The Short Films Of David Lynch

I love David Lynch. I think Twin Peaks is one of the greatest TV shows ever made, and the subsequent movie adaptation is equally impressive, albeit for completely different reasons. I defy anyone to find a more moving film than The Elephant Man (ditto The Straight Story), while Blue Velvet pulls off the uncanny double-act of being hysterically funny and unbelievably disturbing at the same time. Mulholland Drive is arguably the finest American film made since the millennium and Lost Highway is an underrated classic that deserves to be seen by a far larger audience. Yeah, it's pretty safe to say I love David Lynch, which is why it pains me to say that The Short Films Of David Lynch, a recently-released DVD collection of his student work and other assorted rarities, will not be jumping straight to the top of my Christmas wish-list. As impressive as some of them are (The Grandmother is an understated work of genius and The Cowboy And The Frenchmen is hysterically funny, particularly for including what must be the first recorded instance of Harry Dean Stanton wearing a beret) others, Six Men Getting Sick and the other animation-heavy early efforts in particular, achieve little more than inducing nausea and a headache of almost atomic proportions. The crown jewel of the collection, the stunningly abstract Lumiere: Premonitions Following An Evil Deed finishes things in spectacular style, but therein lies the rub. The best thing on this DVD is only 52 seconds long.
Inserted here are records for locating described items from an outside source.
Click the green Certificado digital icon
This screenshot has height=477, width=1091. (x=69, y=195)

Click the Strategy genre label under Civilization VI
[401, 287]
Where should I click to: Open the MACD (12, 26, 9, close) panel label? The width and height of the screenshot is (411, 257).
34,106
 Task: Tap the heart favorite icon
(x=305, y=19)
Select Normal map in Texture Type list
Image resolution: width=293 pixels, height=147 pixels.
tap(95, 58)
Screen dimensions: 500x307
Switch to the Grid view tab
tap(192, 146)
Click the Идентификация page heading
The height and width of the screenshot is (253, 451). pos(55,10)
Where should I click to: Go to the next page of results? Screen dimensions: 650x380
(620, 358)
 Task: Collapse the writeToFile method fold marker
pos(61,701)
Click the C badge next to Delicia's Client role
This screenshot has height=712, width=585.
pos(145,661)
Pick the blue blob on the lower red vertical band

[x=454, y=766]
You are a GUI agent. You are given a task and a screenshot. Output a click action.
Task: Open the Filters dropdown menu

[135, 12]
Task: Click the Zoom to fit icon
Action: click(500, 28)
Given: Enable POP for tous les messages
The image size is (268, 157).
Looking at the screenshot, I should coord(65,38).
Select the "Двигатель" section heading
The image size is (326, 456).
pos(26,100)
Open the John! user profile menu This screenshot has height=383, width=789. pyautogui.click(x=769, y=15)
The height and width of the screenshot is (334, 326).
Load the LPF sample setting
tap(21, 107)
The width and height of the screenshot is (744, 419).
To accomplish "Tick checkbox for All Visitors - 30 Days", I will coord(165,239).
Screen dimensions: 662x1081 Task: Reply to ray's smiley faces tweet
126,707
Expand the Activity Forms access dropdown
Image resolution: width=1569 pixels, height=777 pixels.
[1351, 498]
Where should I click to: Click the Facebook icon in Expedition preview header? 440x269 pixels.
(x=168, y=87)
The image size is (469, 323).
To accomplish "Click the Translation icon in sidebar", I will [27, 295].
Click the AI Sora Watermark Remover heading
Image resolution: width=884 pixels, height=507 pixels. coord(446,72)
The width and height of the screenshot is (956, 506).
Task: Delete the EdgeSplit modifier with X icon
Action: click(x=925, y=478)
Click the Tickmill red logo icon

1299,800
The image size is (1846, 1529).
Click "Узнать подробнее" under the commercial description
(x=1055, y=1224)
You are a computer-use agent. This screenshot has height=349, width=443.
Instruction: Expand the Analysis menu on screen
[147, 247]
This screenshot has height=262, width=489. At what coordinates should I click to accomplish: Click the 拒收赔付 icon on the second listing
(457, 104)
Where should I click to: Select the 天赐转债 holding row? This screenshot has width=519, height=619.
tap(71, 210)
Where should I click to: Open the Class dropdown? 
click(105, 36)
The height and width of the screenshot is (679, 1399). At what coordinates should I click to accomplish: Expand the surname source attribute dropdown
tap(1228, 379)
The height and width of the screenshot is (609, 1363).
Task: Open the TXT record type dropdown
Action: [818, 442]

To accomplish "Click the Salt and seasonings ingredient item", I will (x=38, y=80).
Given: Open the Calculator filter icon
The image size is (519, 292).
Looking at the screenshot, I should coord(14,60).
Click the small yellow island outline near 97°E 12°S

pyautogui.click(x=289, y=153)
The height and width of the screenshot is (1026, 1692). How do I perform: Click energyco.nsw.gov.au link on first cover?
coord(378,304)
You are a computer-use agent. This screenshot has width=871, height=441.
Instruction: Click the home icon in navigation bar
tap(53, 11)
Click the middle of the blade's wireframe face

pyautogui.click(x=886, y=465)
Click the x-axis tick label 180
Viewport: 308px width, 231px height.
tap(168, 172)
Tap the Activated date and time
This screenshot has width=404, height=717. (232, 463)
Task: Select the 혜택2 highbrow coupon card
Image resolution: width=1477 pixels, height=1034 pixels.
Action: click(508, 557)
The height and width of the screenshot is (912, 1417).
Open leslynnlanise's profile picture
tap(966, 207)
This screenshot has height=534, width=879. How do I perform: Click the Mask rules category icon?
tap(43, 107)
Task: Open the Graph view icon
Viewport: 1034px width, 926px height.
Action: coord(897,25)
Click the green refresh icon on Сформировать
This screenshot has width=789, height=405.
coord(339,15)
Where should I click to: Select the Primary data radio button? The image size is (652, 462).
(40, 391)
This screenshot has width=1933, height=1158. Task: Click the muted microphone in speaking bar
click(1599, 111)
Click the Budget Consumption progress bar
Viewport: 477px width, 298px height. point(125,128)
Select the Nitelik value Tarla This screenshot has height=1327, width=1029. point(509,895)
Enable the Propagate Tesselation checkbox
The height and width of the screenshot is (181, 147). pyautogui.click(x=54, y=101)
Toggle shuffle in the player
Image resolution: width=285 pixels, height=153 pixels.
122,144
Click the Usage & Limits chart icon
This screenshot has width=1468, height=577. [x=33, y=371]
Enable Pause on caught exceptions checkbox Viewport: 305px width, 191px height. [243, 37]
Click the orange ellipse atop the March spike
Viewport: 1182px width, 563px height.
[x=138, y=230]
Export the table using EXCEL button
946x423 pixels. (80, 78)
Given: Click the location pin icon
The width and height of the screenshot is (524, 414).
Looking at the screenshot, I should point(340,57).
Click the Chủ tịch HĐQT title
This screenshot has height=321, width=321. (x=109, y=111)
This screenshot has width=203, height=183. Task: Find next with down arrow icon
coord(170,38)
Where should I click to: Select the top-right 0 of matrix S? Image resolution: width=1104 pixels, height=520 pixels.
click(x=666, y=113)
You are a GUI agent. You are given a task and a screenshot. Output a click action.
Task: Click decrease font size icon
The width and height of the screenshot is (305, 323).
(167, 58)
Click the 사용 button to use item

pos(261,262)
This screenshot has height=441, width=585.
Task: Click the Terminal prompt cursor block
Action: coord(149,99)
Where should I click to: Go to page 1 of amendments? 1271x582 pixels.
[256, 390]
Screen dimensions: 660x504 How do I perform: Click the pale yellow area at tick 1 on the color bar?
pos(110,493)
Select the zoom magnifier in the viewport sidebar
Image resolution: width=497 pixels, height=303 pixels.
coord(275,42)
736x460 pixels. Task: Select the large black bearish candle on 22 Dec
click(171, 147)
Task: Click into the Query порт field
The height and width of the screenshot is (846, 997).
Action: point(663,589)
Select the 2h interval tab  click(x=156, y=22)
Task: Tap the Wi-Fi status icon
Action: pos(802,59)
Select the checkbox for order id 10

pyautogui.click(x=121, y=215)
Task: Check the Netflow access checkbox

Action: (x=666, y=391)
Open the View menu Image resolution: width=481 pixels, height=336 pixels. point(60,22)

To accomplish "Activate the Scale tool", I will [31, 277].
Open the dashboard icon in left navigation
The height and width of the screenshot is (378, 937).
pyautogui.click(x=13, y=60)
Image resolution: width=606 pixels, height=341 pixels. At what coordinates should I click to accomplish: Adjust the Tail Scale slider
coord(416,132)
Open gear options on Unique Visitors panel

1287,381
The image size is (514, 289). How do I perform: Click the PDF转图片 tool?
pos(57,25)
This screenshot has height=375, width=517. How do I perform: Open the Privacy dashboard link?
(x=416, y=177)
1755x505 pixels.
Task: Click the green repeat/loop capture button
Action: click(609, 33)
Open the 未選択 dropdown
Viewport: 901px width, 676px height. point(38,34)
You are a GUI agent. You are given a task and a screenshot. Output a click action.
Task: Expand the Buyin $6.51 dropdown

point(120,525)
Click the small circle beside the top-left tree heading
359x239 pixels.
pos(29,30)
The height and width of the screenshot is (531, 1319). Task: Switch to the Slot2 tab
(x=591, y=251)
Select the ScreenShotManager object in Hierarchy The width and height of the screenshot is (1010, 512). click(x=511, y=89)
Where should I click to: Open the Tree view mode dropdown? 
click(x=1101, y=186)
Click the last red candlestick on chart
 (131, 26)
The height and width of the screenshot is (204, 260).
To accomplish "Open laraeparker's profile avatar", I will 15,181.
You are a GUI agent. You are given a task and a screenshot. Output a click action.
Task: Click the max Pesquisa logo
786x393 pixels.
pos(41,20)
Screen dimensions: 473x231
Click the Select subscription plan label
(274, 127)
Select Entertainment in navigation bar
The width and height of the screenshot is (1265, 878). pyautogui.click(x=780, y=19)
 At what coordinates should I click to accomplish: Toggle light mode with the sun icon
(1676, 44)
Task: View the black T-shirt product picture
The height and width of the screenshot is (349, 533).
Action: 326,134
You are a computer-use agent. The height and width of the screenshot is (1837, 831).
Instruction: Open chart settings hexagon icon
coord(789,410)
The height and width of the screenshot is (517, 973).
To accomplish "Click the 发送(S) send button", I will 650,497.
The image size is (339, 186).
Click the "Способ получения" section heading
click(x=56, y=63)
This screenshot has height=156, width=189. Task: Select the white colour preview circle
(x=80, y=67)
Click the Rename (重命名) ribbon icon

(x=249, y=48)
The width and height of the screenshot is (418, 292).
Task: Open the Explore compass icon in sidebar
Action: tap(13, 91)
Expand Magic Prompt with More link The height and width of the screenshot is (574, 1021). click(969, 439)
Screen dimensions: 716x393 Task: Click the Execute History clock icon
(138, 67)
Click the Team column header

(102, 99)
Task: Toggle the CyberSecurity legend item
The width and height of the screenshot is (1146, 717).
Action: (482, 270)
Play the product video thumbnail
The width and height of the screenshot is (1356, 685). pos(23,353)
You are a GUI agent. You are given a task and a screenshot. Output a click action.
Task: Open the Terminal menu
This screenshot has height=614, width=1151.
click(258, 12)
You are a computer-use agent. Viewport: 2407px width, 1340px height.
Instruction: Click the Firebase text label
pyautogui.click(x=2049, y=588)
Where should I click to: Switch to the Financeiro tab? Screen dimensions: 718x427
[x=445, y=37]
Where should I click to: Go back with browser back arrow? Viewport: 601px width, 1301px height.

As much as one wants to revel in the artistry and incredible craft involved to produce some of these shorts, the very nature of them being short films ultimately ends up being to their detriment, as the chances of watching them over and over again is minimal. Lynch aficionados and other film buffs should track down a copy, as they will find much to admire and adore within it, but when you get in from work on a cold winters night and want to unwind in front of your big-screen TV, don't bet on this being the first disc that you reach for.